Nessa altura era emocionante viajar da cidade para a aldeia, porque pairava no ar um certo sentimento de aventura. As estradas que ligavam a Guarda a Aldeia Viçosa, não eram tão boas como as da atualidade e as curvas e contra curvas sinuosas, faziam com que me sentisse muito insegura, lá, no assento detrás do automóvel que o meu pai conduzia com cuidados redobrados.
À chegada, a recompensa era enorme. Ia reencontrar uma série de amigas e amigos com quem brincava nas ruas e passeava ao fim da tarde, trocando confidências próprias da juventude.
Havia sempre gente e animais a circular nas ruas, e a azáfama era intensa nas épocas de cultivo ou regadio dos campos, ou na altura da apanha da azeitona, do milho e das batatas.
Nessa época a aldeia tinha mais habitantes, do que hoje em dia.
Tinha loja de comércio onde se compravam alimentos, chitas e alfaias, padaria com pão centeio acabado de fazer, posto de correio e cabine de telefone público, quatro ou cinco tabernas onde os homens bebericavam copos de três, costureiras e alfaiate, latoeiro, carpinteiro, sapateiro, ferreiro, lavadeiras que lavavam cobertores de papa no rio e na ribeira do pocinho, burros e mulas, cães e gatos, galos e galinhas nas ruas, porcos, cabras, ovelhas e vacas nas pastagens, crianças a jogar à bola no campo de futebol, lareiras crepitando com um cheiro intenso a caruma e a giestas e, sobretudo, muitas vozes saindo das casas, de mães que falavam ou admoestavam os seus filhos truculentos.
Em suma, sentia-se o palpitar da vida nas suas ruas.
Tudo isto se foi desvanecendo com o rodar dos anos e em pleno século vinte e um, esta narrativa sobre um passado, não tão longínquo, quase parece invenção.
Com a partida para outras terras, poucos habitantes ficaram - os resistentes - e isso, é perfeitamente compreensível: as pessoas precisavam de sobreviver e partiram em busca de uma vida melhor.
Volvidos cinquenta e tal anos, a aldeia modificou-se radicalmente.
Muita água correu no rio Mondego entretanto, e outras vidas e outras vivências se foram construindo.

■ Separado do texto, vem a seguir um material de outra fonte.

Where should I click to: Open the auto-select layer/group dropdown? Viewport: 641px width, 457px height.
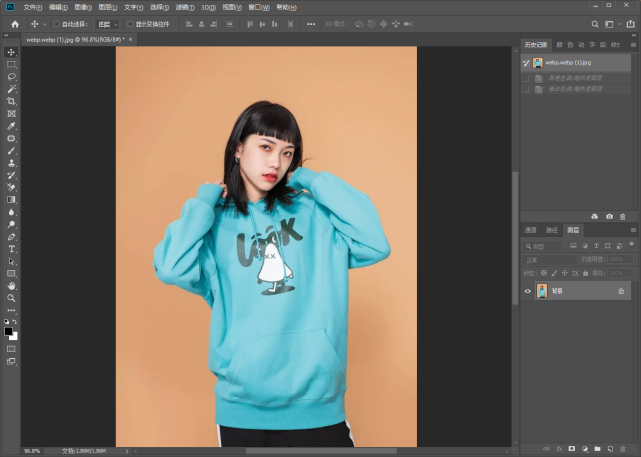[107, 25]
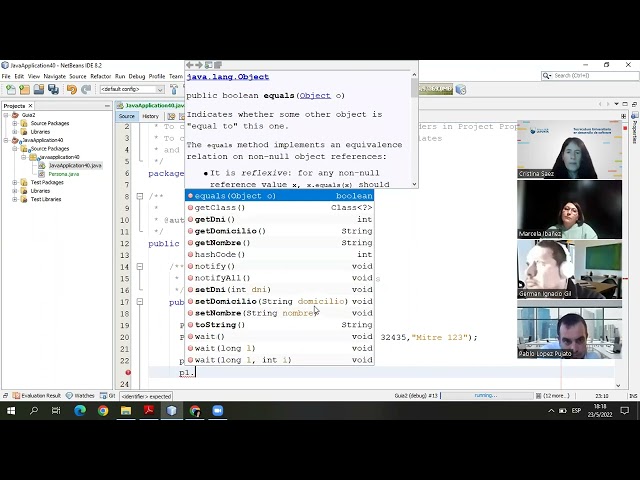
Task: Click the Redo icon in the toolbar
Action: (x=85, y=89)

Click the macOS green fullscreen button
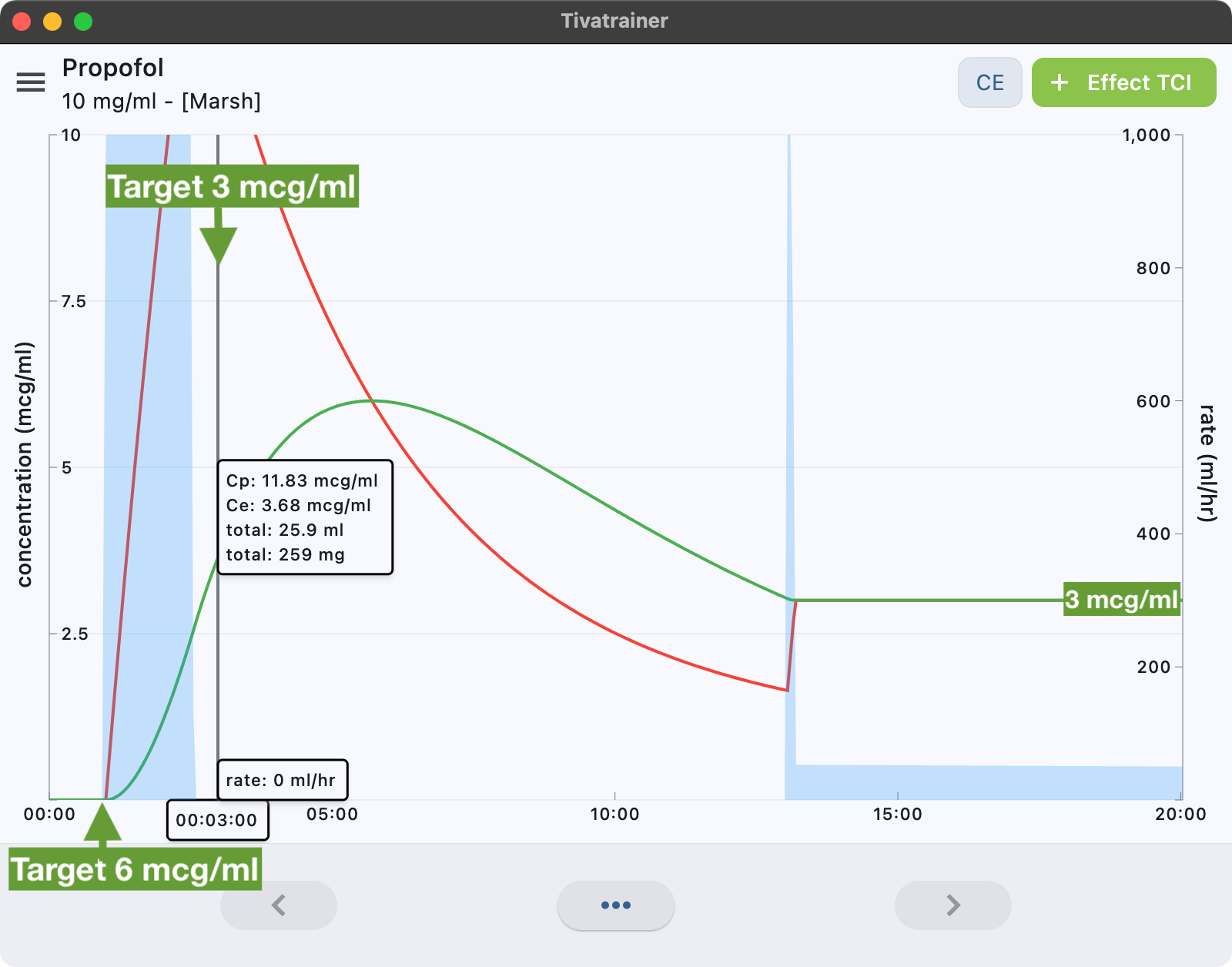[83, 22]
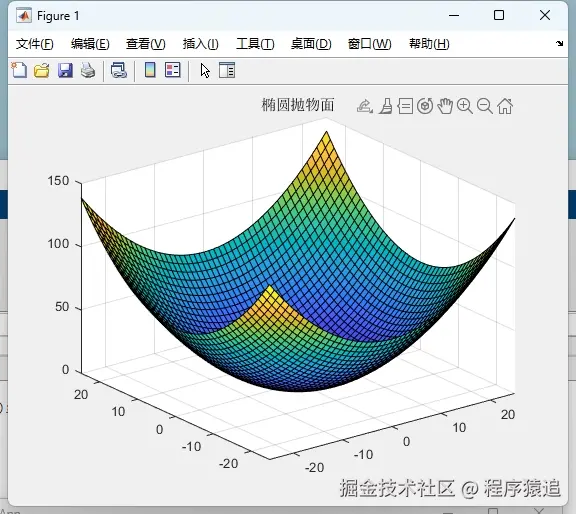Choose the Zoom In magnifier
The width and height of the screenshot is (576, 514).
(465, 106)
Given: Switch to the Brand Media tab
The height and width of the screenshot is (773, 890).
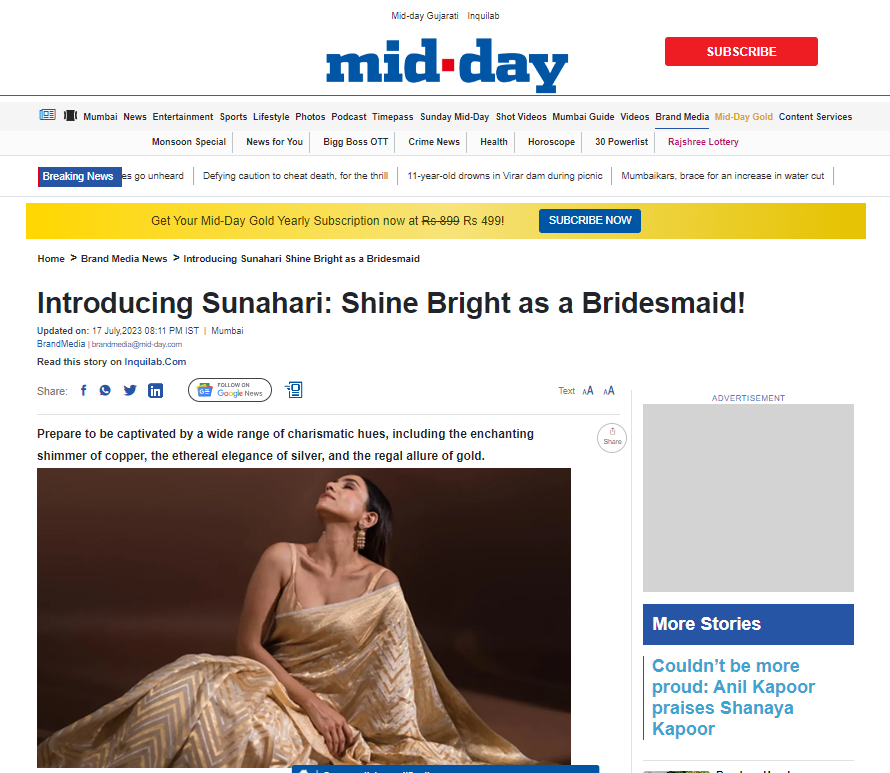Looking at the screenshot, I should tap(682, 116).
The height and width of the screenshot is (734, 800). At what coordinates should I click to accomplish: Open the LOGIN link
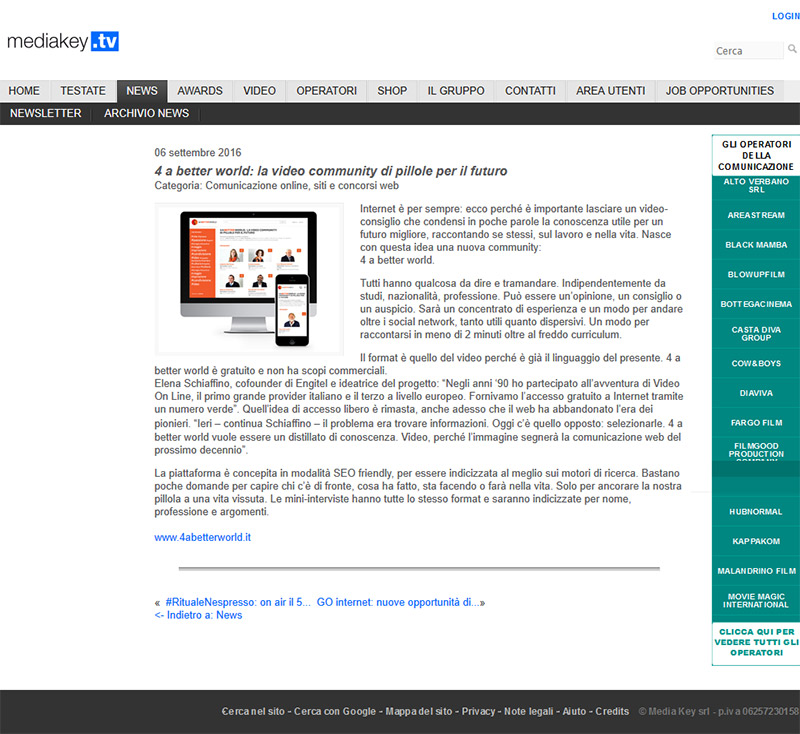pos(785,16)
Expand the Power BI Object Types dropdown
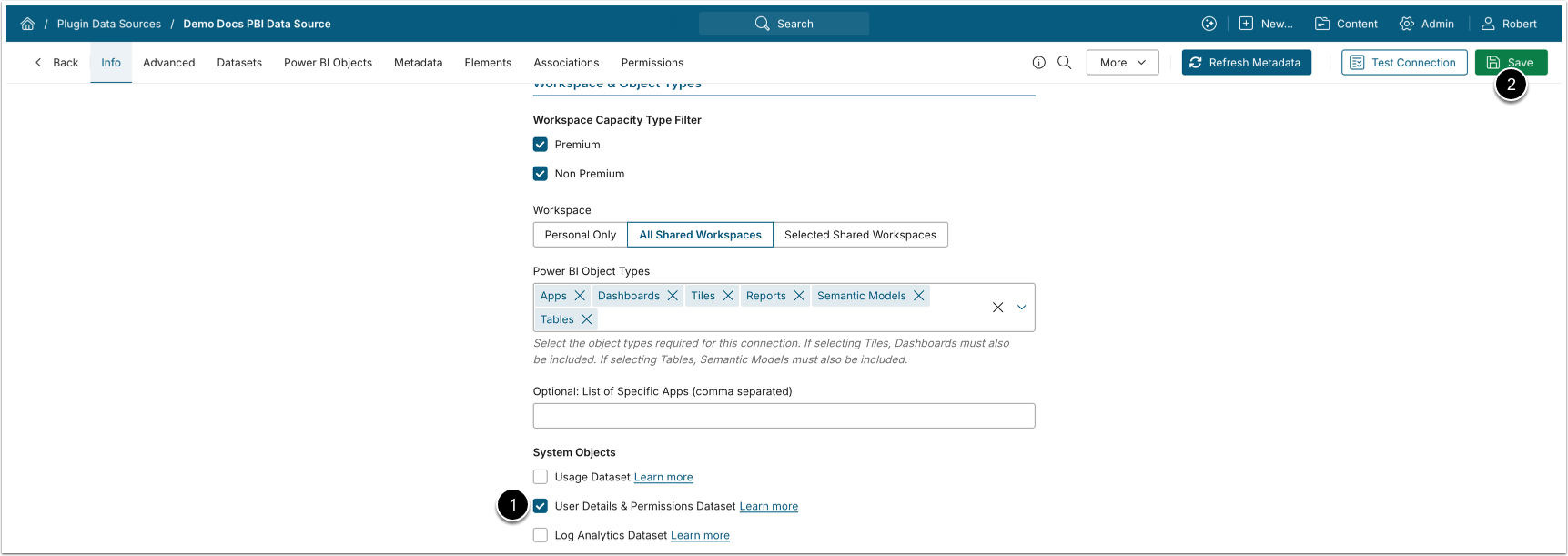Screen dimensions: 1568x556 coord(1022,308)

Hoje em dia, já não se vêm crianças a brincar nas ruas, a jogar à macaca, ou a lançar o pião no pátio da escola primária, ou homens com enxada ao ombro e burro pela mão a regressar dos campos...
Vemos casas novas ou recuperadas e alguns habitantes com automóveis à porta que saem deles, com sacos de plástico do supermercado mais próximo onde tudo se compra, sem se cruzarem com a vizinha da casa ao lado, que entretanto emigrou.
Confesso que tenho um sonho recorrente.
O de ver Aldeia Viçosa remoçada, com residentes com empregos na própria aldeia ou nas proximidades e com muitas crianças a brincar no adro, ou a trepar pelas suas árvores e ruas inclinadas.
Acreditem que não se trata de saudosismo ou vontade de querer recriar um lugar idílico onde, supostamente, todos seriamos felizes.
É apenas uma certa nostalgia doutros tempos, pois reconheço que o progresso trouxe coisas boas - que aqui não enuncio por serem sobejamente conhecidas - obviamente.
Só que o preço que estamos a pagar pela crescente desertificação do interior de Portugal é demasiado elevado.
Será necessário repensarmos o nosso país, sob pena de um dia destes, existirem cada vez mais aldeias no interior, sem habitante algum - onde o único som que ecoa nos caminhos, seja o dos nossos próprios passos, se por acaso ali passarmos.